In order to study the influence of the different configuration on the contact resistance the TLM method was applied. Figure 8 shows the total resistance dependence on the contact spacing for three structures, fabricated through the deposition of SnO₂ buffer layer by PSP. The specific contact resistance calculated value for each structure is also displayed in the inset of Fig. 8. As can be observed the lowest value of the specific contact resistance is obtained for the structure with the buffer layer of 17 nm of thickness. The increase in the thickness of the SnO₂ layer leads to an increase in the contact resistance, which is still lower than the resistance in the case of deposits of the CdS directly on the T15. From these results it is observed that the thickness of the buffer layer is a critical parameter in the contact optimization. By increasing the thickness, it is possible to reduce the interdiffusion of the atomic species, but at the expense of an increase in contact resistance. The highest power reported conversion efficiency of Sb₂Se₃ thin film solar cells with a ZnO/Sb₂Se₃ superstrate is 5.93%, where the ZnO was deposited by PSP [¹⁴], so a study similar to that presented in this work is in process.

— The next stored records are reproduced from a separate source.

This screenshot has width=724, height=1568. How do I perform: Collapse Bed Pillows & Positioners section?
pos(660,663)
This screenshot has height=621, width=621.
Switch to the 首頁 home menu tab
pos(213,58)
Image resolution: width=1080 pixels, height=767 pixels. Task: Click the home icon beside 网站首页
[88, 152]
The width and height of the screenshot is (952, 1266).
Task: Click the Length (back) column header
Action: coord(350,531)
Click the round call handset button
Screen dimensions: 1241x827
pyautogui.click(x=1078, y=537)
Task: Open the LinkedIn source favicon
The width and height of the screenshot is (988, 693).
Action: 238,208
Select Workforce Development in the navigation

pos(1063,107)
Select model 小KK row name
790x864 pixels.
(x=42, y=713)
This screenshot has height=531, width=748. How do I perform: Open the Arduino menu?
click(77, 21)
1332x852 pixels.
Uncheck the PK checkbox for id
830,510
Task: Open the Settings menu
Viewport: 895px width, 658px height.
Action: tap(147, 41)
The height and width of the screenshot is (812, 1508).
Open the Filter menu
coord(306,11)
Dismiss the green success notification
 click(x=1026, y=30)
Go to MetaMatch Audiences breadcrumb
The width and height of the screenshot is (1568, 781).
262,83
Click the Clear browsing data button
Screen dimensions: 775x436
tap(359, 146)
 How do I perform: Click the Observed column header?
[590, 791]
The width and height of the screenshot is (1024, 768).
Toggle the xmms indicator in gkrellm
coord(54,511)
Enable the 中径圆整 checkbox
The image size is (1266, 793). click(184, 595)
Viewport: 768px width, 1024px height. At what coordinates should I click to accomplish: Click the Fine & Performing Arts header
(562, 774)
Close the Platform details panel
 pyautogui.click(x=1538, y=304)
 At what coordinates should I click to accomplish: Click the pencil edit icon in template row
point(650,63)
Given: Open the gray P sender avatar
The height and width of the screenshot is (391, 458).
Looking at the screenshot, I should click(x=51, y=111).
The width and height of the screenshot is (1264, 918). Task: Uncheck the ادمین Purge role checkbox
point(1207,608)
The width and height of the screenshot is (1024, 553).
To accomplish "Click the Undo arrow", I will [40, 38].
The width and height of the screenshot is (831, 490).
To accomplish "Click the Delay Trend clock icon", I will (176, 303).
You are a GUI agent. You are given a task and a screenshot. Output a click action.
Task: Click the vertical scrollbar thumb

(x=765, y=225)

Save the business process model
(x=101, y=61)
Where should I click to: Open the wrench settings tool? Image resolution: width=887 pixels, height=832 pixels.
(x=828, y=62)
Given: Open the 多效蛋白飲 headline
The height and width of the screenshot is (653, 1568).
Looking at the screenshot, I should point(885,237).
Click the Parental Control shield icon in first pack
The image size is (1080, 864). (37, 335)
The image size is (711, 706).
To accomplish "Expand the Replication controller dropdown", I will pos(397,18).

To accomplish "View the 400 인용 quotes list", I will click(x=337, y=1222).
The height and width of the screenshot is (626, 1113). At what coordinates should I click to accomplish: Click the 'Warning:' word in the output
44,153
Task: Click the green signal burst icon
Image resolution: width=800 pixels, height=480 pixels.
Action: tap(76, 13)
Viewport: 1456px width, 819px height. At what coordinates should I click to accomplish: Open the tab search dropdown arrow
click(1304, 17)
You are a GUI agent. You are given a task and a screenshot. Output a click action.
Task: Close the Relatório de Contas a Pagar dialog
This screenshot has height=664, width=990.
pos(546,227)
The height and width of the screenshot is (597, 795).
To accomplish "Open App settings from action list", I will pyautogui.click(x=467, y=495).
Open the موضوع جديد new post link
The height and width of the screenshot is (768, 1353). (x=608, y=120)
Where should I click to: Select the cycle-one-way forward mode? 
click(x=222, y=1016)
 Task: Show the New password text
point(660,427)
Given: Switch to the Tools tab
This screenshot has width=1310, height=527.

Figure 8. Resistance plotted versus contact spacing for three structures: T15/CdS, T15/SnO₂ (17 nm)/CdS and T15/SnO₂ (70 nm)/CdS. From the linear fit of R versus L, the specific contact resistance were evaluated and whose values are shown in the inset. 

4. Conclusions

In conclusion, XPS measurements show that more resistive layer is obtained by PSP, while better crystalline quality is observed for the sample deposited by sputtering. Inter-diffusion between CdS and T-15/SnO₂ determine high concentration of Sn, F and O and contamination of C, Cl and Na in the CdS layer, due to the thickness of SnO₂ about 17 nm. An increase in the thickness of the SnO₂ layer decreases the diffusion of these elements but the contact resistance is increased, which means a compromise between the contribution of the resistance of the HRT layer to the series resistance of the device and the capacity of that layer to attenuate the diffusion of atoms to or from the CdS. It is necessary to clarify that the controlled introduction of alkaline elements in the CdS buffer layer, has demonstrated an improvement of the efficiency of the solar cells of CZTSe and CuInGaSe compounds, therefore, a further study of the influence of the interdiffusion of the atoms on the properties of the different solar cells, processed in the superstrate configuration using different HRT layers deposited by PSP, will be necessary. According to the results presented in this work, the optimization of the thickness of different HTR layers in new solar in superstrate structure is in progress.